Beetle Cat
Most anyone with an interest in wooden boats is familiar with the roomy, easy-sailing Beetle Cat, beloved in sailing liveries throughout North America. The name comes from the boatbuilding family who designed the boat in 1921 in New Bedford, Massachusetts. Around that time John H. Beetle and his family built what was then known as the “Beetle Whale Boat,” a 20’-30’ open double-ender. The Beetle Cat bears more resemblance to the shallow centerboard cat boats used for fishing along Cape Cod (see Dewey). This form had evolved along the coast in the mid-1800s, and its characteristics are the large shallow rudder, cat rig, and ample cargo room. John designed the 12’ 4” boat for pleasure daysailing and for sailing instruction.
The Beetle family built these boats in New Bedford Mass until WWII, when production was suspended. After the war the business was bought by the famed Concordia Company of South Dartmouth, MA, which produced the boats for many years after. It is arguable that the true refinement of the Beetle Cat took place under Leo Telesmanick at Concordia, where production of the boats was streamlined. In 1968 Dick Wagner purchased two new Beetle Cats from the Concordia Company for the fleet of the Old Boat House, the informal livery operated out of Dick’s home in north Lake Union that would one day become CWB. In making that purchase, Dick struck up a warm correspondence with Waldo Howland, who ran Concordia until the late 1960s and was an important figure in the early days of wooden boat preservation.

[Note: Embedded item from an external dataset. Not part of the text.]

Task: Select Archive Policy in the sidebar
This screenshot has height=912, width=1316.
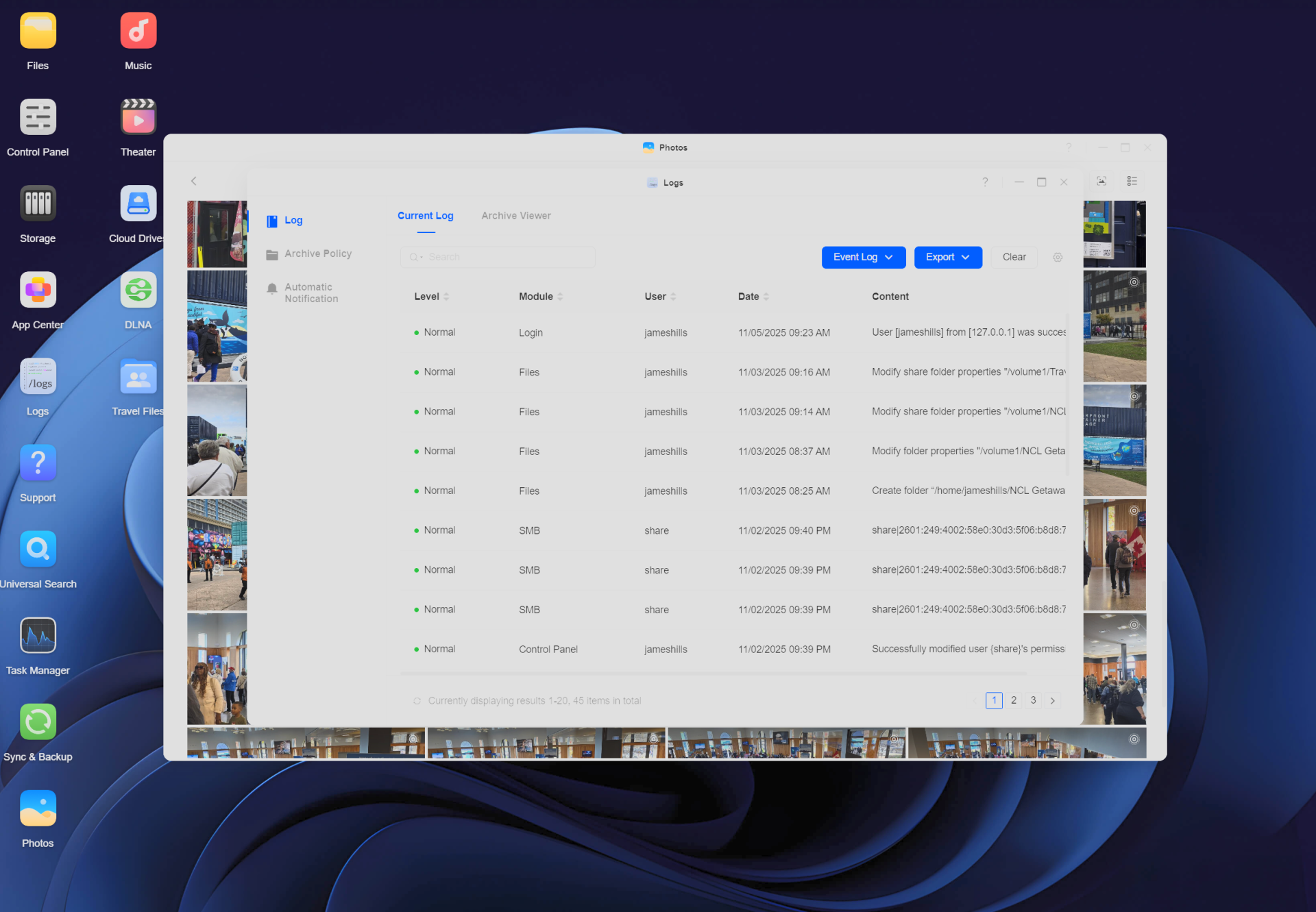Action: pyautogui.click(x=317, y=254)
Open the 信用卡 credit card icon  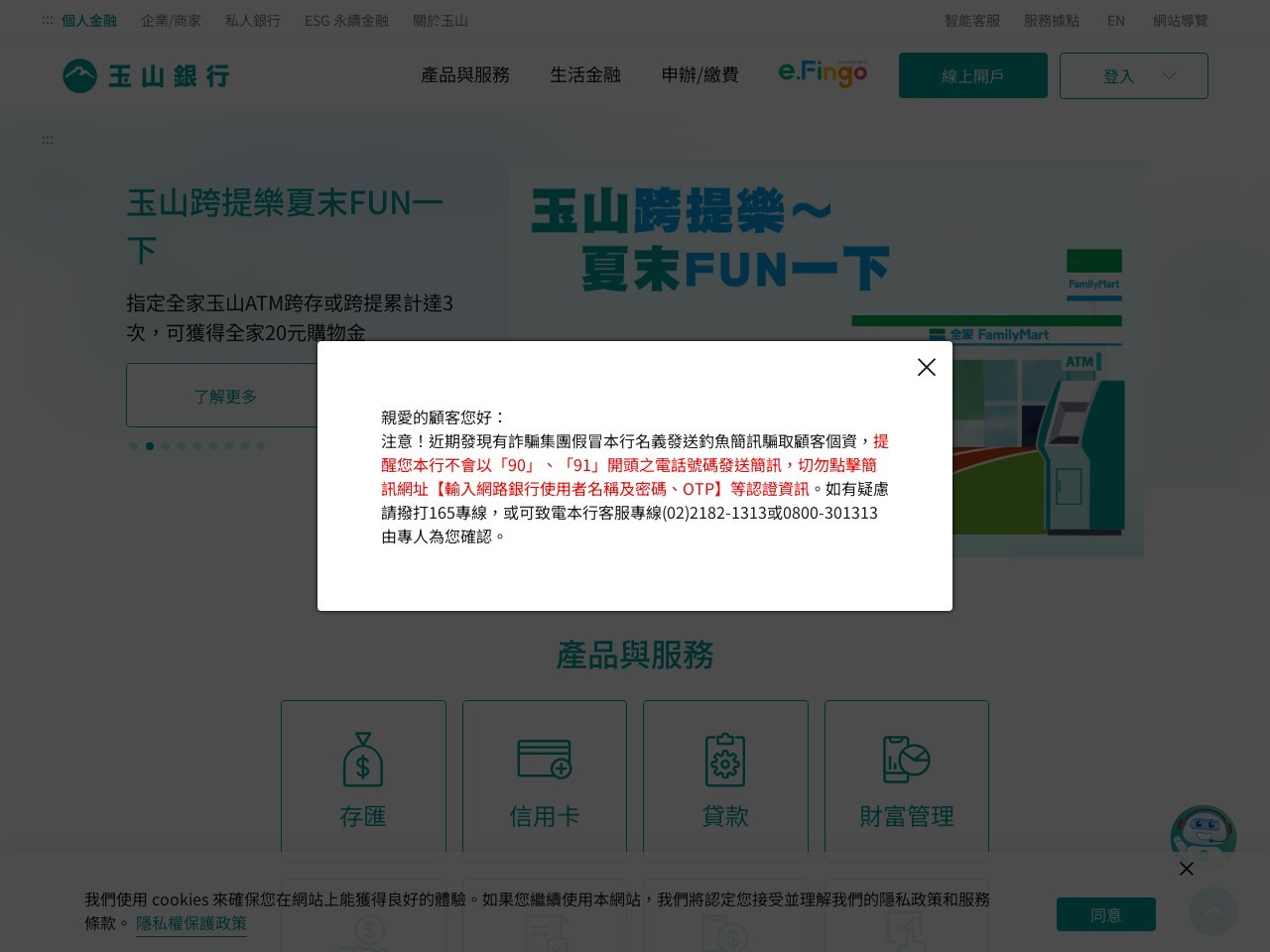(x=544, y=760)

Both of these boats have been actively used and maintained by CWB ever since. They are uniquely suited to livery use because of their ease of handling. The boats are wide at 6’, making them very stable. The gaff rig set way forward means that the boat will always ‘come up’ and face the wind if the tiller is released, so the boat will stop rather than sailing uncontrolled.
Beetle Cats are still traditionally built, now by the Beetle Cat Company, located in Wareham, MA.